Left: Cytological smear (Cytocolor rapid stain, obj. magnification: 40x); Right: Histology (HE, obj. magnification: 40x). Squamous cell carcinoma of the lung, moderately differentiated.
Left: Cytological smear (Papanicolaou stain, ob. 40x resolution); Right: Histology (HE, obj. magnification: 40x). Large cell carcinoma of the lung.
There was no perceivable morphological differences between smears prepared with material aspired with 23G or 25G needles, both proved to be sufficent. In more fibrous or desmoplastic lesion 25G needles, handled too firmly, had a tendency to bend.
The one-step method described by Stanley prooved to be optimal in preparing cytological material obtained from fresh speciemens [13]. Slight changes in the method may cause adherence of the two slides that occurs if the spreading slide is not tilted but rather completely laid on the slide with the aspired material. Non-uniform spreading caused uneven layering of cells and sometimes collection of material at the distal end of the slides. Large quantity expulsed material from the needle caused very thick smears that created spreading and staining difficulties as well. Optimal quantity was difficult to define, but we found that 1–2 cubic mm was sufficient to enable good spreading and staining. Too large distance between the two slides caused thick cellular layer, unfit for evaluation. On the contrary, a very low distance might cause cellular, mainly nuclear, damage with consecutive artifact. The strict adherence to the method is, therefore, essential. Fixation variables (time, duration) also influenced the quality of smears.

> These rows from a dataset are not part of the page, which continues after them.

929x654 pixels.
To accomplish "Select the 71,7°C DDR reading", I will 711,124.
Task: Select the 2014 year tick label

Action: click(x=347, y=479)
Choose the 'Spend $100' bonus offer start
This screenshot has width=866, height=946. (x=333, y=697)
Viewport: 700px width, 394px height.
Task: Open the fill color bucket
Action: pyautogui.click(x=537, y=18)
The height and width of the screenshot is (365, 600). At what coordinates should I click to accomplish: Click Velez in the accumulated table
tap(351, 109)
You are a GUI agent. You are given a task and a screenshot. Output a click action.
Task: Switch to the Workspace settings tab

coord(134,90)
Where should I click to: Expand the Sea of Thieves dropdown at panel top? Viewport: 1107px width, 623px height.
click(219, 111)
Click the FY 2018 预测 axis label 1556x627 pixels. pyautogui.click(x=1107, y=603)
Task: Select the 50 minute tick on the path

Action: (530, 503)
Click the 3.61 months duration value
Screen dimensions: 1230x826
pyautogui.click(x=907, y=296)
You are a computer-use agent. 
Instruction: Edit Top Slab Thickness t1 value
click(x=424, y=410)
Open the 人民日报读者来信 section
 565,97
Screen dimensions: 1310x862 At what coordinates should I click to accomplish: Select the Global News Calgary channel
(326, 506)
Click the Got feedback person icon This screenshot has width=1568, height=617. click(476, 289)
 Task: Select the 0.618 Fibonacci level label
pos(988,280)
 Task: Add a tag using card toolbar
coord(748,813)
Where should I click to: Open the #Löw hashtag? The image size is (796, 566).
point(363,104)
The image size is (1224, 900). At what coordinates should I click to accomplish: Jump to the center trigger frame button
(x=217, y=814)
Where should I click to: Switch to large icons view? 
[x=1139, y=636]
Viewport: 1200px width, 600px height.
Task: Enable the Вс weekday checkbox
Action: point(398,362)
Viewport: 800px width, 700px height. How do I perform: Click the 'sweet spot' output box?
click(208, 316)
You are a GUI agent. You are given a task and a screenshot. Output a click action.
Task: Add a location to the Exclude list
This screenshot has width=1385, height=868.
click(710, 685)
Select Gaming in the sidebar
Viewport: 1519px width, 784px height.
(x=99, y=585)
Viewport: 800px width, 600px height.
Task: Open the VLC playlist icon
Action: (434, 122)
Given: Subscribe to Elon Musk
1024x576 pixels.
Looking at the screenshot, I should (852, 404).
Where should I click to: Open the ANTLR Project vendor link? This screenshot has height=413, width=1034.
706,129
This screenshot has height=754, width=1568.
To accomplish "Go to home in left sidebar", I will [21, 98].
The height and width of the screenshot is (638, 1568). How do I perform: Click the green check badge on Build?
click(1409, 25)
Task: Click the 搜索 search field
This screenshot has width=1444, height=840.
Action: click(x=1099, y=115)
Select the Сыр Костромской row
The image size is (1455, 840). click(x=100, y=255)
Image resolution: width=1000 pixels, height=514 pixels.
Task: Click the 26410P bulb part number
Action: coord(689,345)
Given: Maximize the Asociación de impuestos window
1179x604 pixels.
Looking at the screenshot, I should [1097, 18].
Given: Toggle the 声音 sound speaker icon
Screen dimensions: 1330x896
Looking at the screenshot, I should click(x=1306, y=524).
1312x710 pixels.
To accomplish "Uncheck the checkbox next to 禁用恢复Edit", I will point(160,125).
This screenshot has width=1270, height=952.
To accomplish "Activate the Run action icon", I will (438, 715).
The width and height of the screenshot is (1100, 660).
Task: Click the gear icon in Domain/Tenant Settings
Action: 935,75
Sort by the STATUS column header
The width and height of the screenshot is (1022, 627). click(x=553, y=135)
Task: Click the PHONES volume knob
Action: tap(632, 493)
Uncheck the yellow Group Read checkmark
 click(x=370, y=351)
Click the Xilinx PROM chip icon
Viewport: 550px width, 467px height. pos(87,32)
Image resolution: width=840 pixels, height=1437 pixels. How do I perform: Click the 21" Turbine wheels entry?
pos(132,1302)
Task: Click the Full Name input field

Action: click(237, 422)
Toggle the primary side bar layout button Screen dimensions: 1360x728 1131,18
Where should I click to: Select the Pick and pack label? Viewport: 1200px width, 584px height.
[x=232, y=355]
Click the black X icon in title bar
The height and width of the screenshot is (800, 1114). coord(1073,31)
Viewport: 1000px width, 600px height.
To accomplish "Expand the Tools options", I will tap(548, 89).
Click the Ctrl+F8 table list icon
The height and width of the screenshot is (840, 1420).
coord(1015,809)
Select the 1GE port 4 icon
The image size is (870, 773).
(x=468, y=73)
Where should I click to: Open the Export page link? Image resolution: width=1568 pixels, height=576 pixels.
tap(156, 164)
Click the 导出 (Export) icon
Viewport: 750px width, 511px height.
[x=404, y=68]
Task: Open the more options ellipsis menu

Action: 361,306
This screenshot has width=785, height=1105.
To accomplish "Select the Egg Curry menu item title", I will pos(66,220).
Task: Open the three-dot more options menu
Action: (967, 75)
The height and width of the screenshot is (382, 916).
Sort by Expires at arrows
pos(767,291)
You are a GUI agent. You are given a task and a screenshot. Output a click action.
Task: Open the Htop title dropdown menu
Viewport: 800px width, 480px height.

For Papanicolaou-based staining immediate fixation resulted in best result (Figure 3), delay in fixation (Figure 4) decreased drammatically the quality of smears.
Staining qualities are optimal, good contrast is seen between nuclear and cytoplasmic elements (Pulmonary adenocarcinoma, Papanicolaou stain, obj. magnification: 40x).
The color become less vivid, contrast between nuclear and cytoplasmic staining diminishes (same case as figure 3, Papanicolaou stain, obj. magnification: 40x).
Discussion
Fine-needle aspiration cytology or biopsy (FNAC/FNAB) is increasingly performed as an economical, safe and rapid minimally invasive technique for diagnosis of various lesions including tumors and non-neoplastic lesions [14], [15]. Diagnosis based on the aspired cytological material is practically based on three fundamental elements. One is theoretical knowledge of various diseases that may occur at various body sites, this may be achieved by both mentored learning but mostly by individual study. Second is related to technique, including both aspiration and smear preparation. Third encompasses the ability to recognize, extract and extrapolate as much information from the cytological smear as possible to formulate a diagnoses that may be related to histopathological diagnosis and is clinically useful. Our study was aimed at describing a technique that may facilitate the foundation of the above mentioned second and third elements.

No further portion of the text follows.